Lobster liberators bid to return 10 kg crustacean to ocean

Efforts are building to save a 10-kilogram lobster on sale in Shediac, N.B., from landing in a pot of boiling water.

Efforts are building to save a 10-kilogram lobster on sale in Shediac, N.B., from landing in a pot of boiling water.

The male crustacean, which has been named Big Dee-Dee, was caught in the Bay of Fundy.

Big Dee-Dee is now on display at Shediac fish market Big Fish, and up for auction at a starting price of $1,000.

Since the capture of the rare catch in early July, two Facebook groups have been set up calling for the lobster to be freed.

"A woman called from Ontario yesterday," said Big Fish owner Denis Breau. "She offered $2,200 to free the lobster, so she's going to call again in a few days to see where her bid is at."

Breau isn't going to sell Big Dee-Dee until Aug. 6, so that people have a chance to see him in the small coastal community.
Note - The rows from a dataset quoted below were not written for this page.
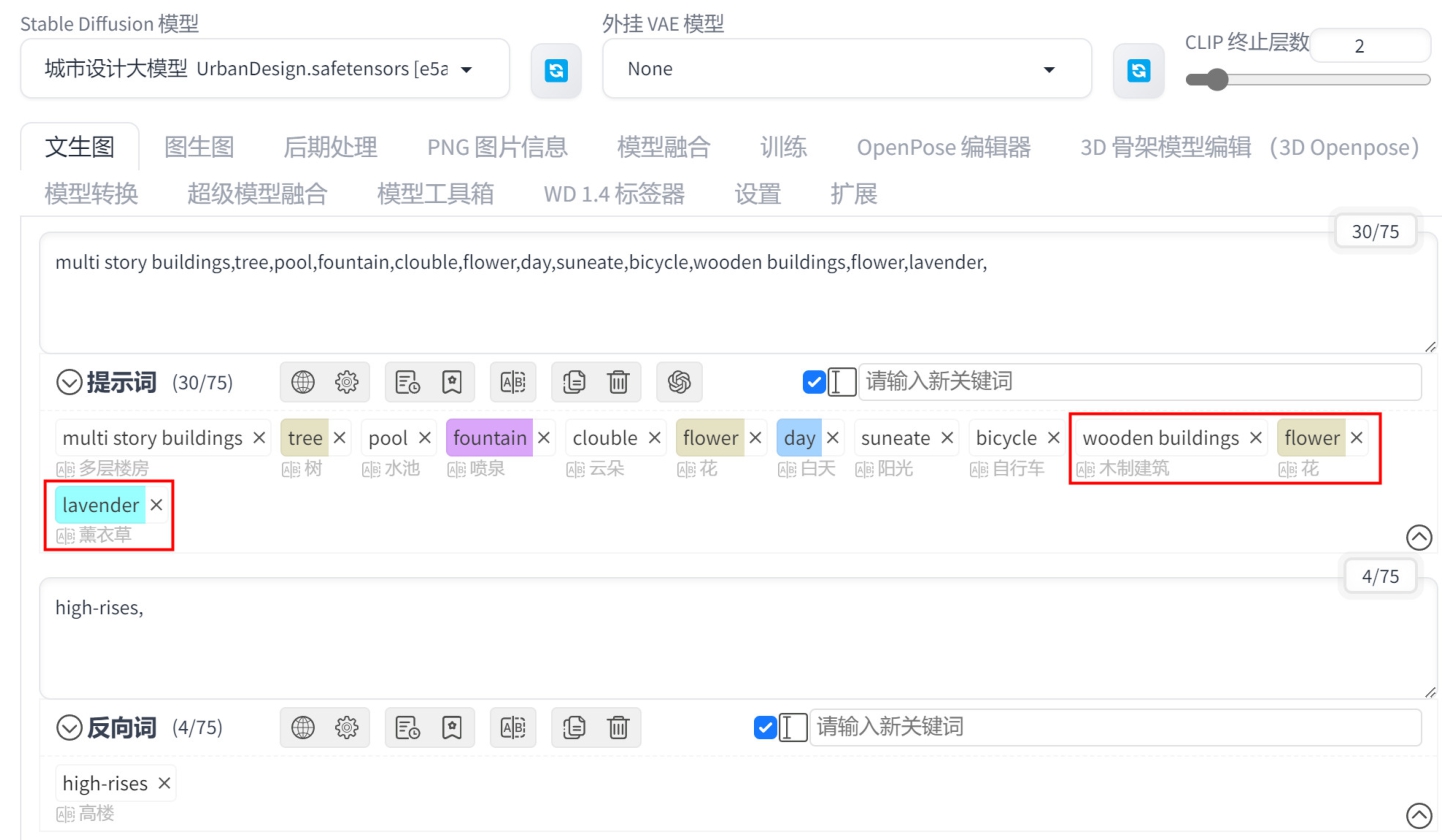Viewport: 1442px width, 840px height.
Task: Expand the 外挂 VAE 模型 dropdown
Action: 846,69
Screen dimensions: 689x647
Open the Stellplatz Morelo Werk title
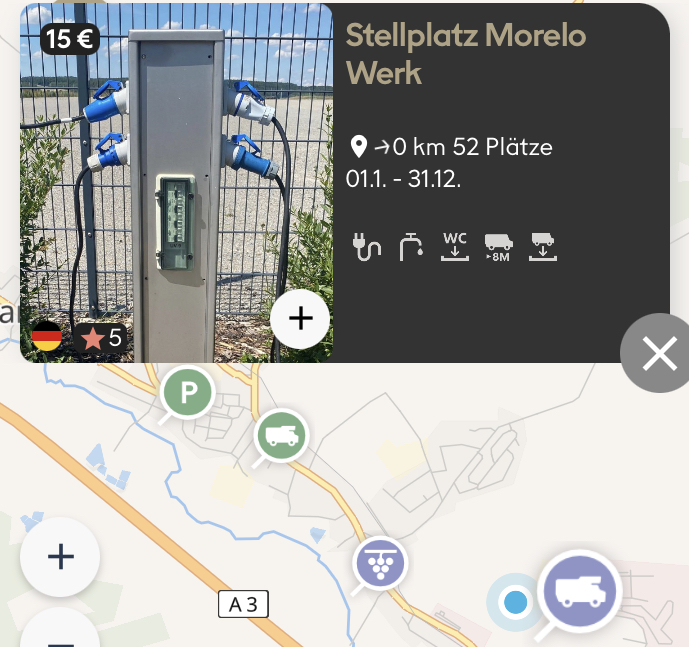[x=466, y=54]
He estimated that more than 1,000 tourists have already stopped into the shop to see and photograph the lobster.

But Breau said he doesn't care if the lobster is released back into the ocean or lands on a dinner plate.

"We cook all different sizes, but some people want to free him, so to each his own," he said.

Free Dee-Dee campaign spreads

Vancouver resident Laura-Leah Shaw is among those across the country who have been pleading for Dee-Dee's release.

"I'd like to get the people together that have offered to buy him — the ones that want to liberate him — and see if we can get our funds together and all contribute to setting him free," Shaw told CBC News.

Shaw said cooking a lobster is barbaric. "He's being thrown into a pot of boiling water and it's painful. It hurts," she said.

Shaw has contacted the Vancouver Humane Society and animal rights group PETA about the captured lobster.

She said she hopes other Canadians who want to free Dee-Dee will help put in a winning bid for the lobster, but is willing to go it alone and pay for the rescue out of her own pocket.

"Certainly any amount of money you take from your family can be hardship, but it's a far less hardship for me to do without something than for a living being to lose its life in such a barbaric manner," she said.

The Department of Fisheries and Oceans, however, is reminding would-be rescuers that Dee-Dee can't just be released back into the water.

The lobster liberators would first have to apply for a permit, said Michel Therien, spokesman with the department. The crustacean's health would also have to be assessed, he said.

"Making sure that it has no diseases … that's a prime issue," Therien said.